Lee Toffolo
Lee Toffolo

Reputation: 134

Accessibility levels in a single class project

I have a very simple utility program I have built in C#. It only has one namespace and one class. I am just wondering what the best practice is in regards to adding accessibility keywords to the methods/variables in this context. Is it okay to just leave the accessibility keyword out here? It seems to me that adding one will be unproductive, but the methods just feels so "naked" without one.

Upvotes: 1

Views: 129

Answers (4)

user7396598
user7396598

Reputation: 1289

Mark them as they would be used if they were in a larger application.

You never know when you might migrate this code into a larger app.

Also, 6 or 7 letters to be explicit and not have yourself or someone else later on wondering what your intentions were seems a small price to pay

Upvotes: 1

Dave
Dave

Reputation: 3017

Best Practice is usually quoted as this:

Make everything as restrictive as possible and only unrestrict when neccessary

The defaults are this in C#

  • classes: internal
  • class members: private

Private classes unless nested are rarely useful, but never mind that.

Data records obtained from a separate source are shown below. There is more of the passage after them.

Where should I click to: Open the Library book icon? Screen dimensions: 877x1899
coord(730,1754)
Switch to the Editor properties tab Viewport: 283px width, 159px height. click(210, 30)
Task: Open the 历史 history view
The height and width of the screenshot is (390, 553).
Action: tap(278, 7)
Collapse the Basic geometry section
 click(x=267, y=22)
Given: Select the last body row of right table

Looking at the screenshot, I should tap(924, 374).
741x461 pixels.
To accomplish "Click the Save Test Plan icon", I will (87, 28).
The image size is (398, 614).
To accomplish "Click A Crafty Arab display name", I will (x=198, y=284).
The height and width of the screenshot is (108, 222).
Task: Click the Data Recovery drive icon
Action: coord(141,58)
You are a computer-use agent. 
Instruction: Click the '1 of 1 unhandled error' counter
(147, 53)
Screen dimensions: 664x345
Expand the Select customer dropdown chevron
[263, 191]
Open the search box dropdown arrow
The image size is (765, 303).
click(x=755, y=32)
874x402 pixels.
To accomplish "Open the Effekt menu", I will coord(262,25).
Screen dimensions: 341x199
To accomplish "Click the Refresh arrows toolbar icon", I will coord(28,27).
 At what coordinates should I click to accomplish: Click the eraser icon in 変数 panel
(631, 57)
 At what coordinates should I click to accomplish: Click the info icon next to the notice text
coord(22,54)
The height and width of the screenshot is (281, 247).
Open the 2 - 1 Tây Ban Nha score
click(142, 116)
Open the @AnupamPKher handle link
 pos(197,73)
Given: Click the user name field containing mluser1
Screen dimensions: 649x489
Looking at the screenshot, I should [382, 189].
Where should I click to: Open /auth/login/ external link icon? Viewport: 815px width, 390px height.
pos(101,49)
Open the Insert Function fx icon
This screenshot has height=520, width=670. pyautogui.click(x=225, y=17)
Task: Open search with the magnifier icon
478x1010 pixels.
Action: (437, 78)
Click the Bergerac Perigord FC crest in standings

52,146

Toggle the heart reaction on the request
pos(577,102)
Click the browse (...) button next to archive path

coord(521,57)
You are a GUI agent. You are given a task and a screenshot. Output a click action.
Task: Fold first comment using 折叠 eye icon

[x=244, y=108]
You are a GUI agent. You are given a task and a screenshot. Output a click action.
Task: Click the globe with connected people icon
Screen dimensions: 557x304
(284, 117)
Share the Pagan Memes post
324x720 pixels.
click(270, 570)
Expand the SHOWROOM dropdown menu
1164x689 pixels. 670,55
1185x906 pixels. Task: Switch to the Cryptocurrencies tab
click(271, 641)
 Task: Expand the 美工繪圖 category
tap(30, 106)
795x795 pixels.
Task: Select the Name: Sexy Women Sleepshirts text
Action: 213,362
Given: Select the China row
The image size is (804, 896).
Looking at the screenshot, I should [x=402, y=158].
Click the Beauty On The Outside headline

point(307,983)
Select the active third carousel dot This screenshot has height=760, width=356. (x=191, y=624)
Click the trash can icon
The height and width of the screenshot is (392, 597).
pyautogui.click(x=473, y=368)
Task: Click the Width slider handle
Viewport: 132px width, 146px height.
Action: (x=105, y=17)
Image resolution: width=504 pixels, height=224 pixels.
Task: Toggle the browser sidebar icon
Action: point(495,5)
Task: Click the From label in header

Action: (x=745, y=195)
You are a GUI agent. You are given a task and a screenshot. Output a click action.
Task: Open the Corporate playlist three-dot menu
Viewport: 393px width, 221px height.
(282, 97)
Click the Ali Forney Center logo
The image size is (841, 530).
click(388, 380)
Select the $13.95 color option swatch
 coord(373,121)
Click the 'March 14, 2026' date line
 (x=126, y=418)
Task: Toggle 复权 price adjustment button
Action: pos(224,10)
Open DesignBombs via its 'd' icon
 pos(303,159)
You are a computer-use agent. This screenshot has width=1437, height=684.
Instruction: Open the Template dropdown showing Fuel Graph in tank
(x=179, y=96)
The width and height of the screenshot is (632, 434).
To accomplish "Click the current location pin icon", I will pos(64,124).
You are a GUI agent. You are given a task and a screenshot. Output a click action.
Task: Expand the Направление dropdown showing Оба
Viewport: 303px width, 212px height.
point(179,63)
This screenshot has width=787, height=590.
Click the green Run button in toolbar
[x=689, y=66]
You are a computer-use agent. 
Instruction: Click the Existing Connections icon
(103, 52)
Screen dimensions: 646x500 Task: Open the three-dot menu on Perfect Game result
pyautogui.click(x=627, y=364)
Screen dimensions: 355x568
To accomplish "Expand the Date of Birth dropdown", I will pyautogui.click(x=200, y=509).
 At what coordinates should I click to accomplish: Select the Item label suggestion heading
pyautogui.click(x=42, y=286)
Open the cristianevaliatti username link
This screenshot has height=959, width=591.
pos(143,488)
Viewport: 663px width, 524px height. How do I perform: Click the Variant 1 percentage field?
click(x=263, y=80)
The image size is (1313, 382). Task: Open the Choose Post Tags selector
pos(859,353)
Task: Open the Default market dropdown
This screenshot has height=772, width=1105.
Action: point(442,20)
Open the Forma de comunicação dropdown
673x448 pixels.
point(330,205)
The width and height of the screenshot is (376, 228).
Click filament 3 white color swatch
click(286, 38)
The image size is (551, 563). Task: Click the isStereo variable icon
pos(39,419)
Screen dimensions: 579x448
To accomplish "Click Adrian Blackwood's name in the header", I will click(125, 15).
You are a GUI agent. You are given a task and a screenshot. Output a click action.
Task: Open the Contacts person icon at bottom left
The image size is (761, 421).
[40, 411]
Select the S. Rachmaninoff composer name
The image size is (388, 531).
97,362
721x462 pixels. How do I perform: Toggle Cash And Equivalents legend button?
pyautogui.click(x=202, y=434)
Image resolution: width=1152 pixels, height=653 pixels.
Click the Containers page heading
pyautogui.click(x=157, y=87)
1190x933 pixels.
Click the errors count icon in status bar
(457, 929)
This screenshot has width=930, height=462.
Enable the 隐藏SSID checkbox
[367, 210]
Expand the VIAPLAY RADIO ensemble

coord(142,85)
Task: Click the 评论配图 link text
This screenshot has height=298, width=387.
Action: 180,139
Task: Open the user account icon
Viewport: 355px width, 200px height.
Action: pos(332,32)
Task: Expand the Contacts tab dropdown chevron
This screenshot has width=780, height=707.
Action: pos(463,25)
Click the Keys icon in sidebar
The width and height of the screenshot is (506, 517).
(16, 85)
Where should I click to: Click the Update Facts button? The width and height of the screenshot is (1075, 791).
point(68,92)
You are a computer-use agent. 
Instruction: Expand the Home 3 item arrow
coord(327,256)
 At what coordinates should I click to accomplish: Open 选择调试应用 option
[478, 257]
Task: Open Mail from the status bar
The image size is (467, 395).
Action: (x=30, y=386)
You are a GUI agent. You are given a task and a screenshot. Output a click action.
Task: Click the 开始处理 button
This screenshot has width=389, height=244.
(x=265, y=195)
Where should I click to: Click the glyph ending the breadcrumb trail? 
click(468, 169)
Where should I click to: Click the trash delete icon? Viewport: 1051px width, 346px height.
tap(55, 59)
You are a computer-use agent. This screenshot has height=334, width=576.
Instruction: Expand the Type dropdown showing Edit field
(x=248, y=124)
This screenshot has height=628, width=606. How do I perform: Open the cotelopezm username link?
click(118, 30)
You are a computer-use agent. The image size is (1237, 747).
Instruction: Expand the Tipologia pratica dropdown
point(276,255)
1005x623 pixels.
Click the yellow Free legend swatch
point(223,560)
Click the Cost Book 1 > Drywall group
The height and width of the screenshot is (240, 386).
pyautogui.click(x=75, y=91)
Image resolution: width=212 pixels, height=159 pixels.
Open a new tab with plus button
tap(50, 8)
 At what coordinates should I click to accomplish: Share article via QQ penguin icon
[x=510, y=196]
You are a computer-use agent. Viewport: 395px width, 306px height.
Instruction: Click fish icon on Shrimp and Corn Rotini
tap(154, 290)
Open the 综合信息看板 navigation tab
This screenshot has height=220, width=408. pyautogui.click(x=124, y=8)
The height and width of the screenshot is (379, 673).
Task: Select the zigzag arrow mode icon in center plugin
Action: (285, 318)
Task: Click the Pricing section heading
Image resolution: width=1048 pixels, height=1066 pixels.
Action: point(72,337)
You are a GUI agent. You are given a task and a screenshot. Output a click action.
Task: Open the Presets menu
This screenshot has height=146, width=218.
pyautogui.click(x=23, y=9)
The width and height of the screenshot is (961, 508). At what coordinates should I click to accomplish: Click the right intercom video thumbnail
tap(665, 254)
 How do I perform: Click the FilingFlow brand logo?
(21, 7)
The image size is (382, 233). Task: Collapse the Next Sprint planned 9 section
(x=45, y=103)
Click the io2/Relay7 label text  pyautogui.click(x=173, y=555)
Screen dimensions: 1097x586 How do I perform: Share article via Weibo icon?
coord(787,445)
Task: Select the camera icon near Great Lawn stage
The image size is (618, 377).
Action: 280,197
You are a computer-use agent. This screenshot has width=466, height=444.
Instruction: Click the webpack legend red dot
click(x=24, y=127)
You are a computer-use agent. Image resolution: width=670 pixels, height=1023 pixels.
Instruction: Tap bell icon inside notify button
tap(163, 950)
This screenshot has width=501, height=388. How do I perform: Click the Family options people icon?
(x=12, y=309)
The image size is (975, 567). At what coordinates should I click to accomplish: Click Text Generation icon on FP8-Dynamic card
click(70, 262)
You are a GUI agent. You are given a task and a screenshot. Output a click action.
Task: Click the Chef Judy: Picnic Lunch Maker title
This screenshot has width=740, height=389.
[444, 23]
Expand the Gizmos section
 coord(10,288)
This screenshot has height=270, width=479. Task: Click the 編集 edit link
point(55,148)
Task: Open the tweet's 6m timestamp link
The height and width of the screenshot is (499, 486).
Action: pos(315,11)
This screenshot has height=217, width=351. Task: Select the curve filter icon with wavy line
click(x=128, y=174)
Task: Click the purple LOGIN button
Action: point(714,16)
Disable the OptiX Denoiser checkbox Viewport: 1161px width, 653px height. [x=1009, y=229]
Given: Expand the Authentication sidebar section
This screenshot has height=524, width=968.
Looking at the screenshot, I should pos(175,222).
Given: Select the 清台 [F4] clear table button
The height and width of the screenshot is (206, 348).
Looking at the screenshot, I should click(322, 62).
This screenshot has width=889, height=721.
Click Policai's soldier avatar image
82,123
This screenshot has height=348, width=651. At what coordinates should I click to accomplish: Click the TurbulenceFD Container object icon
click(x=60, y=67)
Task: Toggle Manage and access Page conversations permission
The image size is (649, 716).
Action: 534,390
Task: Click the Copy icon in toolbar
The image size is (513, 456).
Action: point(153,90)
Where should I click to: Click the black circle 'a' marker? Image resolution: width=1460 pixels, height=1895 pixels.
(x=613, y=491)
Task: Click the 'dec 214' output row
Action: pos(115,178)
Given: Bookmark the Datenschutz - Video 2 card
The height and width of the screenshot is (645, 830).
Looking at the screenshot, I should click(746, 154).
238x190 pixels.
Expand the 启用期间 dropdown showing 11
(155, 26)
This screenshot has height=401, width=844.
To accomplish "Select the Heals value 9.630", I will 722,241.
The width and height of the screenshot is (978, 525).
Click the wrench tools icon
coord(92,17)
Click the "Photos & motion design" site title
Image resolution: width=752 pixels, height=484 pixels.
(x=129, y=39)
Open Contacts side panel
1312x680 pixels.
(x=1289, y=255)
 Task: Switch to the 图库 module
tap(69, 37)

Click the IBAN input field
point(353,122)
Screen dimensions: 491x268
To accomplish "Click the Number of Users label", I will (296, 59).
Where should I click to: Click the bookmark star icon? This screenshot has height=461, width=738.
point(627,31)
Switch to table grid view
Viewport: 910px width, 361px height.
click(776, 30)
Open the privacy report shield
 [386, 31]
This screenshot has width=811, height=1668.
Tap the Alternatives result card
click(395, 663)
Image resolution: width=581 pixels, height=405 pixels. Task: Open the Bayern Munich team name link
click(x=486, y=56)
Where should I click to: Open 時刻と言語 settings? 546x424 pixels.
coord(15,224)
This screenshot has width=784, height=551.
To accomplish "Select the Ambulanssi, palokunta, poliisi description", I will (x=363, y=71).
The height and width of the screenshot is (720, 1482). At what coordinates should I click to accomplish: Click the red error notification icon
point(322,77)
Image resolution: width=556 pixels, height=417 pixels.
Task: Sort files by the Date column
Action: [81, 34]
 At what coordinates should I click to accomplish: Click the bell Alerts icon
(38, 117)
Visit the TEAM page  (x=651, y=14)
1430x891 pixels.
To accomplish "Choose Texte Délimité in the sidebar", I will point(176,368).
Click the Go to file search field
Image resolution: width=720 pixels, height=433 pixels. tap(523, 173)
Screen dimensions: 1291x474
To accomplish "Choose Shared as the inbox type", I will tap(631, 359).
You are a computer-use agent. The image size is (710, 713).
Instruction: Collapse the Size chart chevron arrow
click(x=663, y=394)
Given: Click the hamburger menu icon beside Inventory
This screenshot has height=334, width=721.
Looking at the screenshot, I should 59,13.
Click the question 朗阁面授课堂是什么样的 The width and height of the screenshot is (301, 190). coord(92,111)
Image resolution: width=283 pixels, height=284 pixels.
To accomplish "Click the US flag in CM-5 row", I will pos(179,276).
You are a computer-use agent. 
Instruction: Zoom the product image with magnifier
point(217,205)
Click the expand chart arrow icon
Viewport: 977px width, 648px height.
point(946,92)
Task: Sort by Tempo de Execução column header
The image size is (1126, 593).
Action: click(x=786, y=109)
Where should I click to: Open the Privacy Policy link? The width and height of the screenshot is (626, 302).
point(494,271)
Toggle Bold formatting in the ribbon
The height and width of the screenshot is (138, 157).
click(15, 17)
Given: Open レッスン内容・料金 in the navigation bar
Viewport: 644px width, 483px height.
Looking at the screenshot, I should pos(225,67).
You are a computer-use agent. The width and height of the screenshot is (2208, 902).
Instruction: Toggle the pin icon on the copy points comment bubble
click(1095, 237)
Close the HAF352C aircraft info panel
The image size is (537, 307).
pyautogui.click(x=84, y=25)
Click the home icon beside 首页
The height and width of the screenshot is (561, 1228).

Now the last bit is my opinion. Code readability and ease of understanding is sooooo important and so I would say that it best to explicitly put the access levels in even if they are the same as the default

Upvotes: 2

Joe Sewell
Joe Sewell

Reputation: 6640

Leaving off an access modifier when declaring a code element means the compiler will provide a default access level. In your case, the class (a top-level type) would be internal and its members would be private. This is suitable for a standalone utility which you do not expect to be referenced by any other code (internal means "only this assembly (EXE/DLL) can see this" and private means "only the class/struct that declares this can see this"). Whether you want to include or leave off the keywords is a matter of style.

Upvotes: 1

Jon Hanna
Jon Hanna

Reputation: 113382

Leaving them out is the same as whatever the most restrictive possible is (so private for within a class and internal for a class itself within a namespace).

Technically it makes no difference whether you explicitly write private or leave it out. As a matter of convention it's more common to be explicit (include the private) and it's good to get into the habit of following common convention, so worth doing for that matter alone.